Hundreds of North Dakotas went to the streets to support African-Americans even though we have only a few in the state. It was a demonstration of compassion worthy of the state.
In North Dakota, we shouldn’t think about the suffering of minorities without remembering that we have hundreds of Native Americans with grievances to redress.
In their recent demonstrations, the African-Americans were fortunate in that they have been able to focus on a problem that was clearly identified. When it comes to Native Americans, our exploitation and their needs are general, making them difficult to rally societal support.
North Dakota Indians are faced with crisis living from the cradle to the grace. Their longevity is years behind whites; their educational system is second class; they experience chronic health problems; they are ill-prepared for off-reservation jobs.
And tribal councils fester with corruption, some highly paid and drawing double salaries, first as council members and second as economic development board members, or casino board members, or any other board that can be utilized.

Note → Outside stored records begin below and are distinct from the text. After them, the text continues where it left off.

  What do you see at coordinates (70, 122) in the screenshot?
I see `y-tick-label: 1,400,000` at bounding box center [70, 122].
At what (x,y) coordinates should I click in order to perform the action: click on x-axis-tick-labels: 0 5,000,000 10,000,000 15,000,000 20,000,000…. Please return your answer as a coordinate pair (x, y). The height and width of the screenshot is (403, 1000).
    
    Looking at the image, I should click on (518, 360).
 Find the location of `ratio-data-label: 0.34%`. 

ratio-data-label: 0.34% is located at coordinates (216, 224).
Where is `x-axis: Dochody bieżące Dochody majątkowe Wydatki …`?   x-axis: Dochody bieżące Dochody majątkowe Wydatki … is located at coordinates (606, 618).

As they are feasting at the trough, their constituents are suffering all of the ailments of a Third World country.
If State Auditor Joshua Gallion was ever allowed on the reservation to identify the corruption in tribal operations, he would never be seen again. He would find at least 50 irregularities on each of the four reservations.

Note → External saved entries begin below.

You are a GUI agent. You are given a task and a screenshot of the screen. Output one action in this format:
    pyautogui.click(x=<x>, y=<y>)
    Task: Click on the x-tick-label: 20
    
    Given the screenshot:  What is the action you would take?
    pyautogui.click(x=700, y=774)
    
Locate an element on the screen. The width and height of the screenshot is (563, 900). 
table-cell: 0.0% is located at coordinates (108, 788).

Patronage is still a big problem. Doreen Yellow Bird of the Fort Berthold Reservation once mourned about the rampant nepotism on reservations:
“Employing people who support them allows leaders to stay in tribal government positions. Nepotism is hobbling program directors and law enforcement officers.”
And there is a worse kind of patronage in the form of foster care payments, patronage that has ended up with the deaths of several children in the past few years, one just weeks ago.
The problem involves the Indian Child Welfare Act that requires that foster children be returned to the tribe even though white foster parents have provided them with education, medical care and love that would not be available on the reservation.
And why would the tribe exercise the option of demanding children back? Why Cousin George or Aunt Isabell needs the monthly stipend that goes with foster children. So children get passed around as patronage.
Writing in the Washington Post, the highly respected George F. Will called it “the blood stained Indian Child Welfare Act”, citing the case of a Methodist minister in Bismarck having to give up Indian foster children on the demand of the Spirit Lake Sioux, only to have one of them killed when a grandparent threw the child down an embankment.
Reservations are a curse for Native-Americans who are not a part of the ruling cliques. They are run like Central American republics, with the largesse consumed by a few at the top and constituents who have little to say about tribal living.
All of the white man’s treaties should have been printed on toilet paper so they could have served some useful purpose. The promises were never kept. The most relevant one today is the assurance that the federal government would provide health care. Despite the chronic ailments suffered by Indians, federal health care was underfunded from the start.
Through the years, we have had study commissions, investigations, meetings with governors and senators, but nothing much has happened. To really solve problems will require money and there will be no money until Native-Americans can deliver huge demonstrations.
In the meantime, discrimination and deprivation on reservations will continue.
Sure we can do better? Where do we start?
Lloyd Omdahl is a former lieutenant governor of North Dakota and former political science professor at the University of North Dakota, Grand Forks.